DISAPPEARING ICE~A WORLD WITHOUT ICE
If you told me ten years ago that I would be on an expedition ship to the Arctic I would have responded absolutely no way. I have had a deep fear of ships all of my life due to inner ear issues and motion sickness. When this 'once in a lifetime' opportunity arose, I could not say no and I knew that I needed to push through my fears. The Arctic is one of the most beautiful places on earth. Being in a landscape of glaciers and ice was beyond a surreal experience for me. The silence, the beauty, the wild life, is forever burned into my memory. At the same time I witnessed the evidence of the receding ice floe and its impact on the Arctic was right in front of our eyes and cameras. The expedition was a life altering experience. Upon returning I formed a non-profit, Oceans in Focus to create conservation presentations to children around the world. Using Film, Photography and art to educate kids about the urgent issues our oceans face today. It is the children who hold the future in their hands.
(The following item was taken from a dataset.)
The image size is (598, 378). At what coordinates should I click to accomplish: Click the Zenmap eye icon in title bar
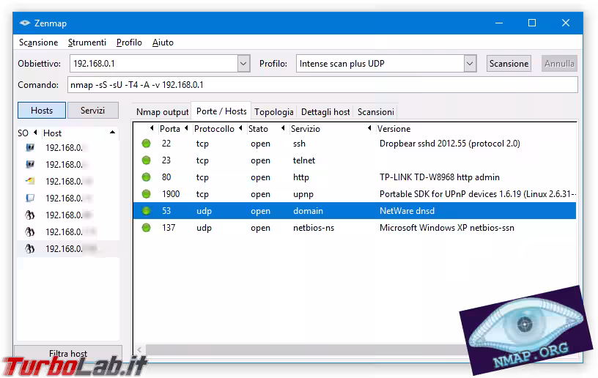click(x=25, y=23)
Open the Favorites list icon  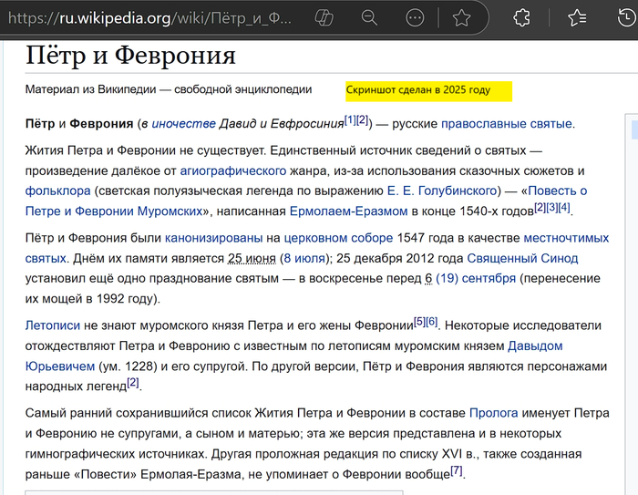coord(577,17)
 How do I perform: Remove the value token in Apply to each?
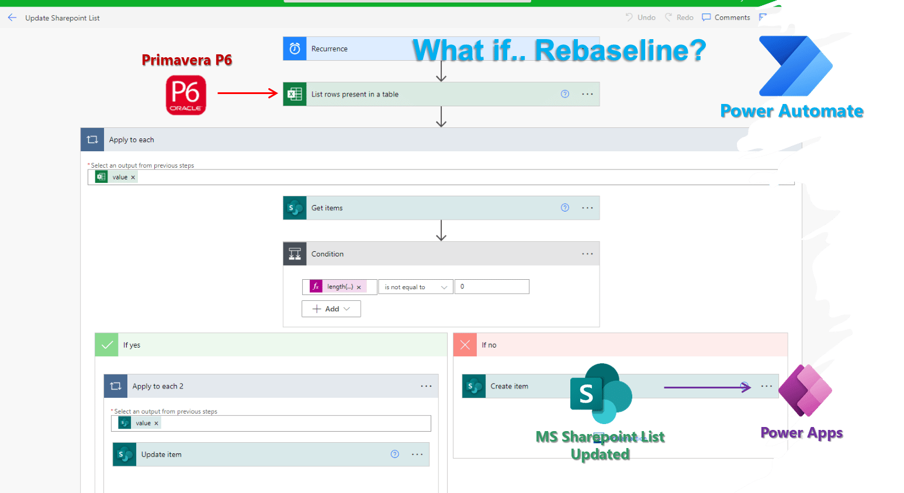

I want to give them a platform where they can share their unique viewpoints, discover new sustainable solutions and become active participants in the well being of our oceans and environment. https://www.oceansinfocus.org
SHADOWS AND LIGHT
Throughout my photographic life I keep returning to the still life. Shadows and light began with a single light source, a black background and objects passed down from loved ones Creating new tableaux’s that are unseen in the light, I became fascinated with the ideas of reality and perception and how they are interpreted by the unconscious mind. Time, memory and loss have all been a constant thread throughout my work. In an attempt to give new life to these Treasured objects, in a way my family continues to live on in a new time and space.
TO THE SEA
I could swim before I could walk. Before the age of one I was thrown into the water. At first, I was scared-terrified holding tightly onto my favorite “blankie” My physical safety and world was being threatened. As I entered the water I sank below the surface, it was cold and dark but then my body raised to the surface and I felt a quiet calm come over me…The 2 most powerful emotions I experienced as a child was the love for my mother and the love of the sea. Both of my parents and grandparents had a strong connection to the sea, growing up we spent most of our time at the ocean. Every holiday was spent in Hawaii when my Father wasn’t traveling the world as a TV Cameraman. The ocean is the one place that feels like home.